Fatturato Coop Italia a 14,4 miliardi nell’anno della pandemia

Il fatturato totale realizzato da Coop Italia nel 2020 è stato di 14,4 miliardi di euro 13,3 dei quali generati dalla parte retail con un incremento del 2,6% rispetto al 2019. In questo ambito Ii prodotto a marchio Coop aumenta il suo fatturato (ormai prossimo ai 3 miliardi) con una incidenza del 27,5% sul totale vendite rispetto al 26,7% del 2019. Tutti i servizi e-commerce puri (come EasyCoop e Cooponline) o ibridi raddoppiano il loro giro d’affari (in tutto 107 milioni). La quota di mercato Coop in Italia resta stabile al 12,4%.

Per quanto riguarda l’occupazione sono stati raggiunti i 57.450 dipendenti (+1,65%), aumenta la quota di occupazione femminile che sfiora il 70% e la percentuale di donne in ruoli direttivi sale al 33,7% (era 32,9% nel 2019).
Sul versante sociale sono 6,4 milioni i soci (oltre un quarto delle famiglie italiane è proprietaria delle 79 cooperative associate), a loro sono andati oltre 1 miliardo di euro di sconti tra promozioni e offerte dedicate. A questi si aggiungono oltre 150 milioni di euro restituiti alla comunità e investiti per far fronte alla pandemia con interventi straordinari.

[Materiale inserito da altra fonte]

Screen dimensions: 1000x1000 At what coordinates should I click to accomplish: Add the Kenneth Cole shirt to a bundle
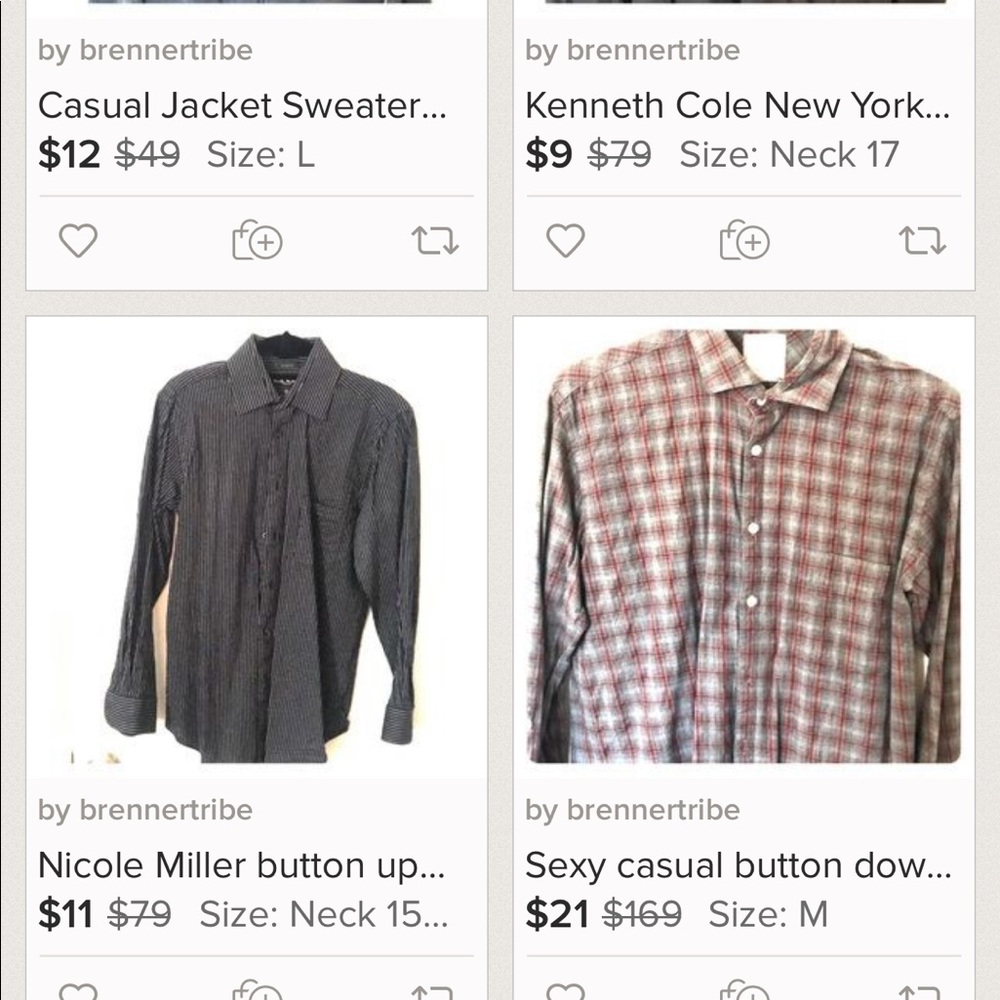pos(744,240)
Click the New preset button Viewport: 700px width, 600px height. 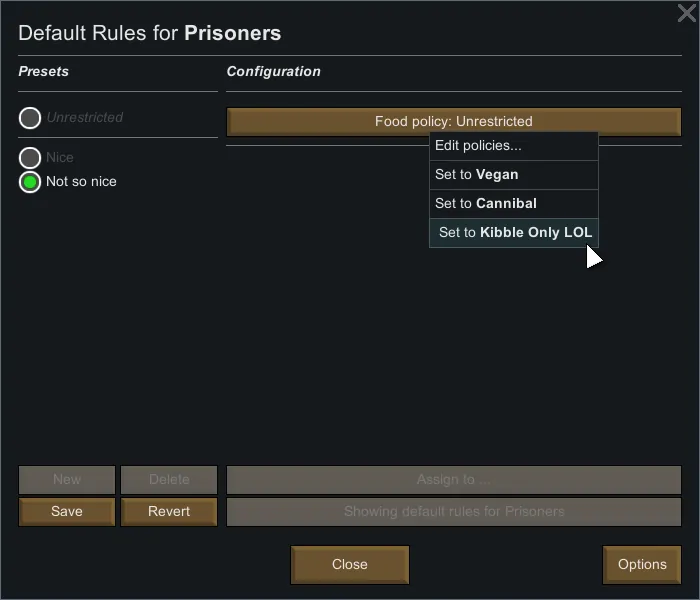pos(67,480)
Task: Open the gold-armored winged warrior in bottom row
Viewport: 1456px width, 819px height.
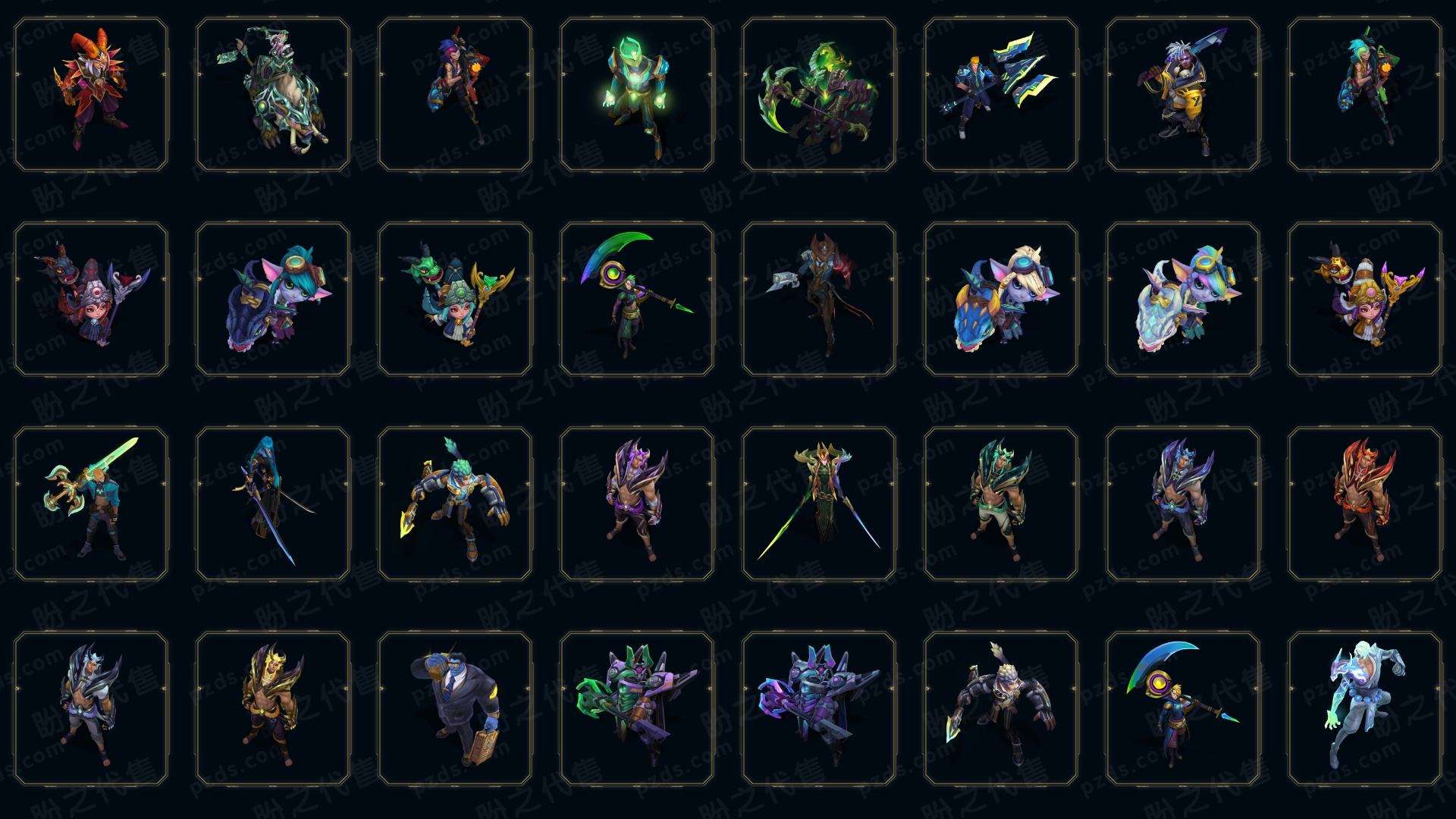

Positvi risultati, dunque, realizzati in un anno particolare come il 2020 dove la pandemia col conseguente lockdown ha spinto i consumi domestici.
“E’ stato un anno impegnativo che abbiamo affrontato con determinazione trovando molti alleati. Mi preme qui ricordare i contatti continui con la Protezione Civile, i Commissari all’Emergenza, l’Anci per la consegna delle spese a domicilio a chi si trovava in difficoltà. I nostri dipendenti sono stati encomiabili nel servizio che hanno profuso ai cittadini e altrettanto la rete di oltre 3.000 soci volontari che si sono prodigati con attività di sostegno sociale nei territori – commenta Marco Pedroni Presidente di Coop Italia e di Ancc-Coop (Associazione Nazionale Cooperative di Consumatori) –  L’andamento delle vendite dei supermercati ha più che compensato le difficoltà della rete ipermercati, penalizzata dalle chiusure e dalle limitazioni dei centri commerciali durante i lockdown. Sul lato economico si registra un miglioramento importante nella gestione caratteristica delle grandi e medie Cooperative, con un ritorno all’utile in quasi tutte.  Guardando avanti non può che preoccupare la polarizzazione dei redditi e dei consumi che la pandemia ha accelerato; la sfida di Coop è quella di rendere disponibile a tutti, anche alle fasce più in difficoltà economica, cibo di qualità, sicuro e sostenibile. E’ una sfida difficile, sarebbe più comodo segmentare l’offerta distinguendo chi ha più possibilità da chi ne ha meno, ma noi siamo nati per rendere migliore il mercato, non per adeguarci”.